C’era un posto a Gulu, in Nord Uganda, dove io andavo a dormire ogni volta che mi trovavo a passare da quelle parti. Era un hotel scalcinato “l’Africa Inn Hotel” ma dignitoso, proprio davanti alla stazione degli autobus.
In tanti mi chiedevano perché non andavo negli hotel usati dagli altri cooperanti, certamente più “decenti”, ma io in quel posto potevo avere tutte le informazioni che volevo dalla gente Acholi, non da terze persone o dall’esercito. Poi potevo vedere la quotidiana “migrazione dei bambini”.
Li chiamavano “OringAyela” ovvero anime in fuga, i bambini che ogni sera i loro genitori dai villaggi attorno a Gulu mandavano in città per non dare modo ai ribelli dell’LRA (Lord’s Resistence Army) di Joseph Kony di rapirli e trasformarli in bambini soldato.

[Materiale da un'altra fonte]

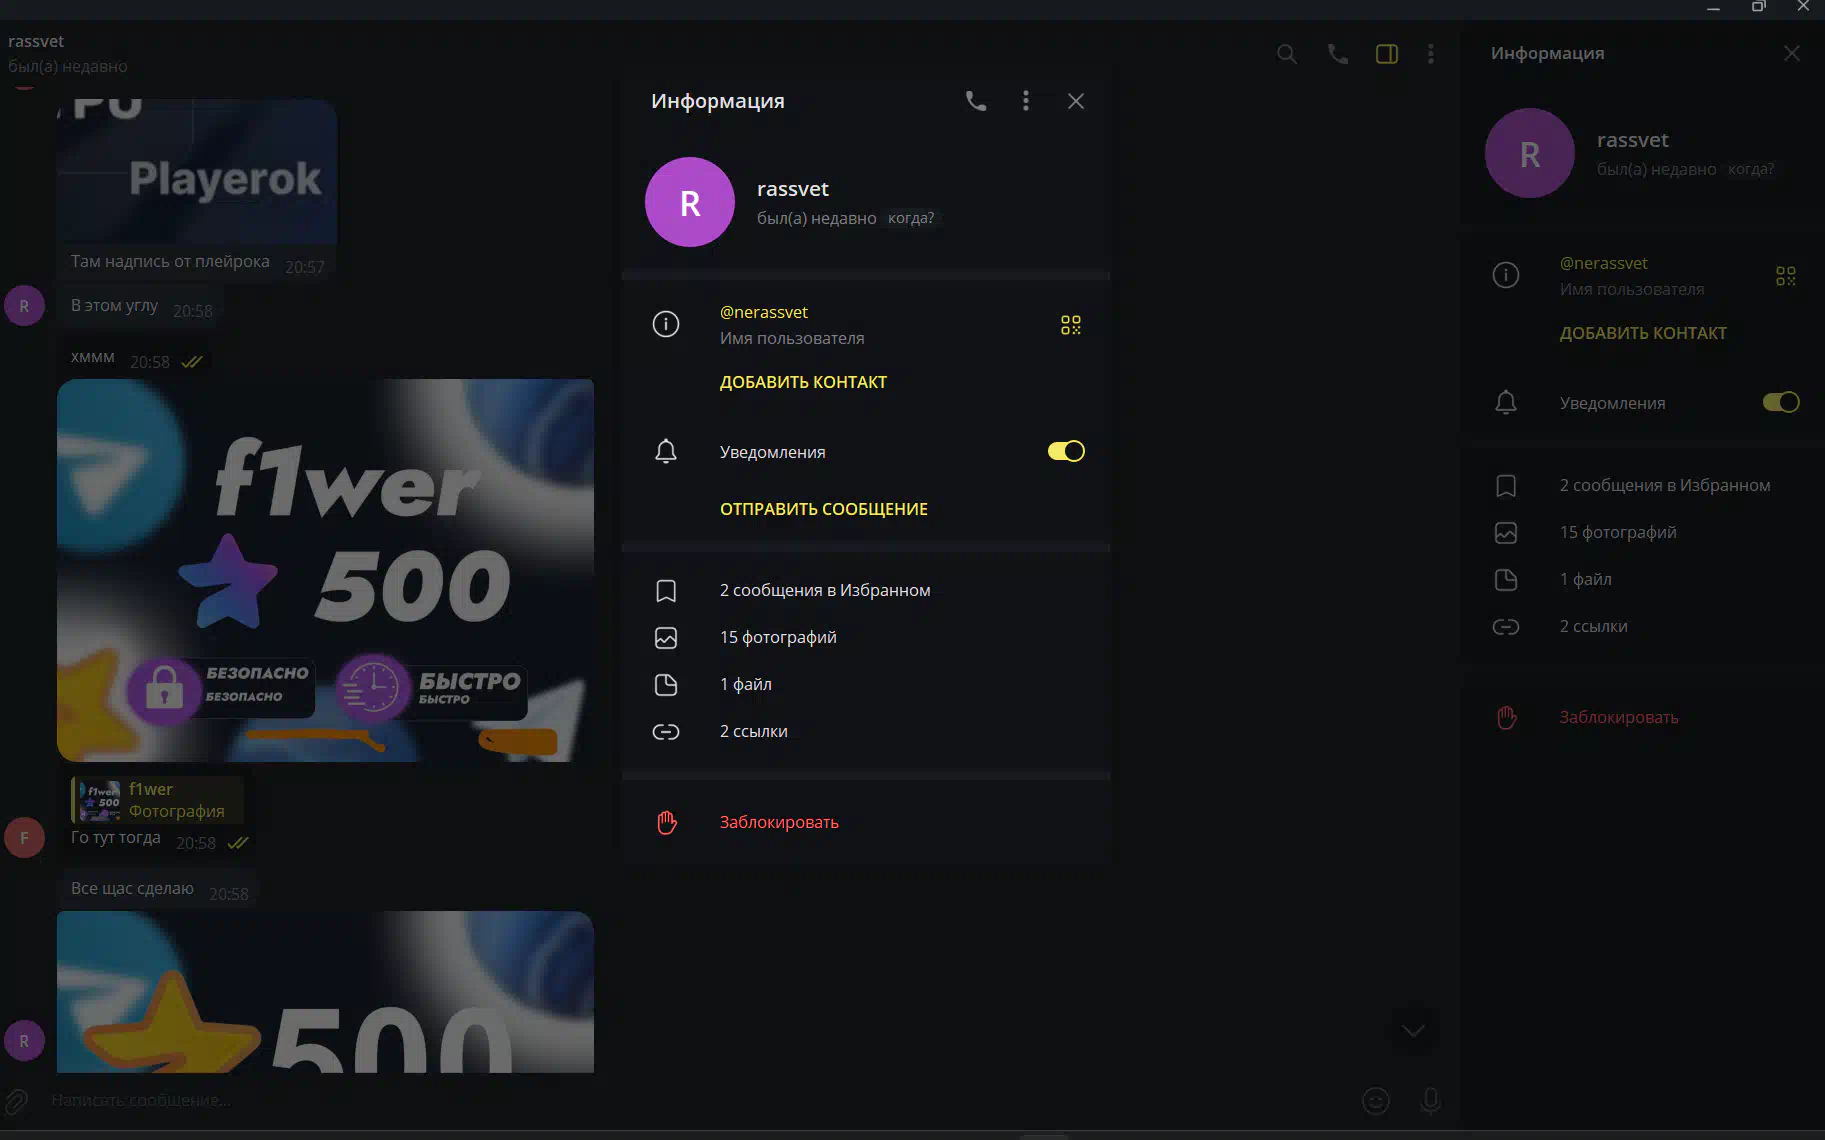Call rassvet from the info dialog

pyautogui.click(x=976, y=101)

In ogni città del nord Uganda ogni sera al tramonto una lunga fila di bambini arrivava per dormire in sicurezza, poi la mattina tornavano ai loro villaggi consapevoli che avrebbero potuto trovarli bruciati e i loro genitori uccisi.
Tante volte mi sono chiesto con che animo i loro genitori guardavano partire quei bambini e quante volte quelle creature non hanno ritrovato i loro genitori al ritorno. Erano anni di massacri.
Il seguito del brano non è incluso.